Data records

• • • • •

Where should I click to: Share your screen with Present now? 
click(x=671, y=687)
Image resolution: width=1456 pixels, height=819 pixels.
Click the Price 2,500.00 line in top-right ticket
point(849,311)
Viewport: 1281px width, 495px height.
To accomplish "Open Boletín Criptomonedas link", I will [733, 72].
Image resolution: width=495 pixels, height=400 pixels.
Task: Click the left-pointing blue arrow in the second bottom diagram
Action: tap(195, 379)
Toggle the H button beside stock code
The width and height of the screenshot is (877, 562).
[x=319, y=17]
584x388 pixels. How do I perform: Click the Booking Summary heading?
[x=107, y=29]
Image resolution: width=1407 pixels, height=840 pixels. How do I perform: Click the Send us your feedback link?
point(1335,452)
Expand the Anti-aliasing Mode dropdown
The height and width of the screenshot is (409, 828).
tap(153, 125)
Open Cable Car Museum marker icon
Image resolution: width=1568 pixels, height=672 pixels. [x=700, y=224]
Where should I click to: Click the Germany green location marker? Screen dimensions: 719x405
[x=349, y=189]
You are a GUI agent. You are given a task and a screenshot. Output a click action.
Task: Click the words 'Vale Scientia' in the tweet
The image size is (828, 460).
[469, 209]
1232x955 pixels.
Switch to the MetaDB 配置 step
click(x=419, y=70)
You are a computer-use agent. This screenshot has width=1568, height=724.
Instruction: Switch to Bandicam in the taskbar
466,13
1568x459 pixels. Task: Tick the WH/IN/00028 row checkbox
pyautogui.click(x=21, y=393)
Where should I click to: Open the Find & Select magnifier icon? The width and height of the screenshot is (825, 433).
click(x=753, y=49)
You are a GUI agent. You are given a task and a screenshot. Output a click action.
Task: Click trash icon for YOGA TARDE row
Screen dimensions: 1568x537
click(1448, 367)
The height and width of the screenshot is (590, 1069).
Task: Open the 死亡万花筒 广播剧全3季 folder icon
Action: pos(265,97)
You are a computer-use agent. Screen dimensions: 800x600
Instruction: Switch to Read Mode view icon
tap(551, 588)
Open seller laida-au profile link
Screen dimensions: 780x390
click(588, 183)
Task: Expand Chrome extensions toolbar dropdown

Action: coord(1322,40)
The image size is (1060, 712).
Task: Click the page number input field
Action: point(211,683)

• • • • •

Among the lines above, count those containing "agent" and give only that count.

4